As calmly as possible we surveyed the interminable reefs and thickets that formed the floor of the crater, each of us weighing in silence the chances of our finding the sphere before we were overtaken by heat and hunger.
“It can’t be fifty yards from here,” said Cavor, with indecisive gestures. “The only thing is to beat round about until we come upon it.”
“That is all we can do,” I said, without any alacrity to begin our hunt. “I wish this confounded spike bush did not grow so fast!”
“That’s just it,” said Cavor. “But it was lying on a bank of snow.”
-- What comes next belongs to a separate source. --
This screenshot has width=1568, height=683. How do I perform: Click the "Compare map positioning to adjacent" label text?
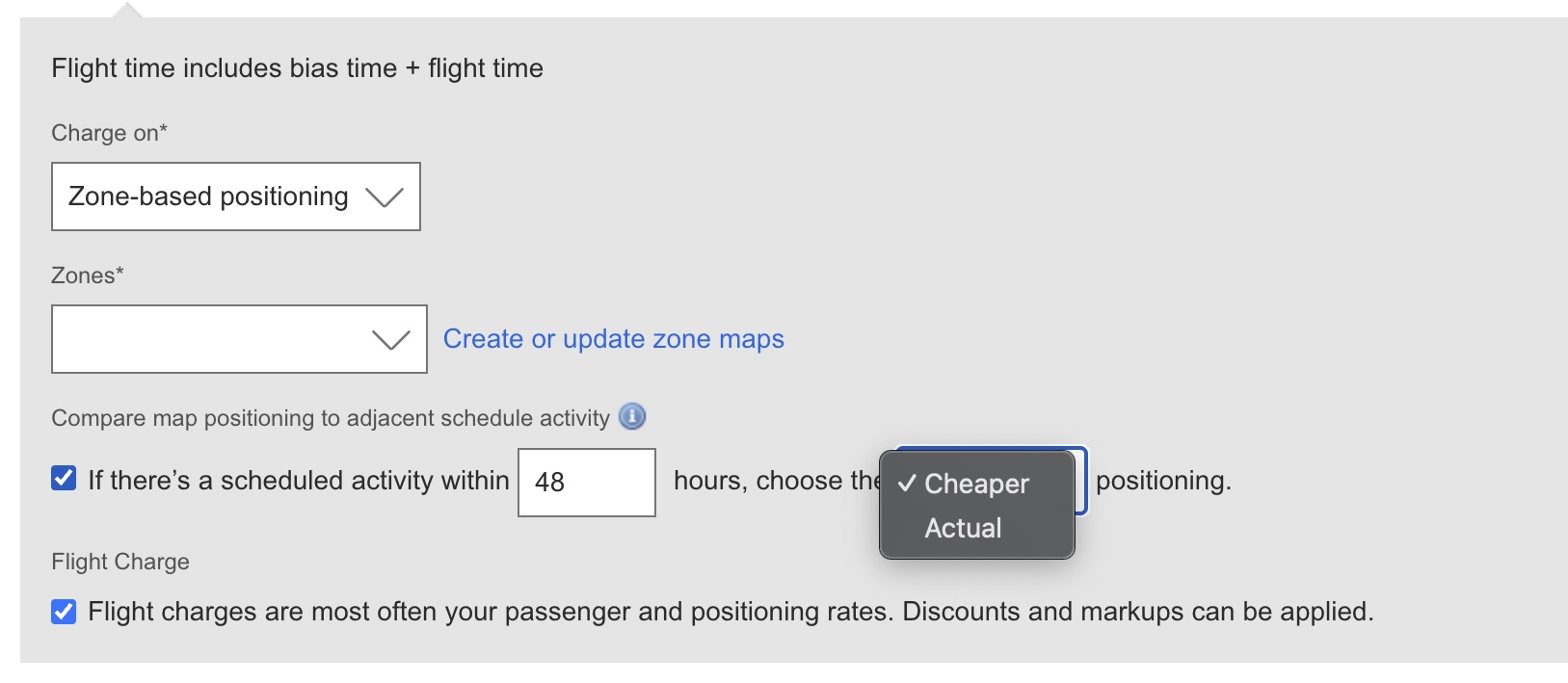click(x=330, y=418)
I stared about me in the vain hope of recognising some knoll or shrub that had been near the sphere. But everywhere was a confusing sameness, everywhere the aspiring bushes, the distending fungi, the dwindling snow banks, steadily and inevitably changed. The sun scorched and stung, the faintness of an unaccountable hunger mingled with our infinite perplexity. And even as we stood there, confused and lost amidst unprecedented things, we became aware for the first time of a sound upon the moon other than the air of the growing plants, the faint sighing of the wind, or those that we ourselves had made.
Boom.... Boom.... Boom.
It came from beneath our feet, a sound in the earth. We seemed to hear it with our feet as much as with our ears. Its dull resonance was muffled by distance, thick with the quality of intervening substance. No sound that I can imagine could have astonished us more, or have changed more completely the quality of things about us. For this sound, rich, slow, and deliberate, seemed to us as though it could be nothing but the striking of some gigantic buried clock.
Boom.... Boom.... Boom.
Sound suggestive of still cloisters, of sleepless nights in crowded cities, of vigils and the awaited hour, of all that is orderly and methodical in life, booming out pregnant and mysterious in this fantastic desert! To the eye everything was unchanged: the desolation of bushes and cacti waving silently in the wind, stretched unbroken to the distant cliffs, the still dark sky was empty overhead, and the hot sun hung and burned. And through it all, a warning, a threat, throbbed this enigma of sound.
Boom.... Boom.... Boom....
We questioned one another in faint and faded voices.
“A clock?”
“Like a clock!”
“What is it?”
“What can it be?”
“Count,” was Cavor’s belated suggestion, and at that word the striking ceased.
The silence, the rhythmic disappointment of the silence, came as a fresh shock. For a moment one could doubt whether one had ever heard a sound. Or whether it might not still be going on. Had I indeed heard a sound?
I felt the pressure of Cavor’s hand upon my arm. He spoke in an undertone, as though he feared to wake some sleeping thing. “Let us keep together,” he whispered, “and look for the sphere. We must get back to the sphere. This is beyond our understanding.”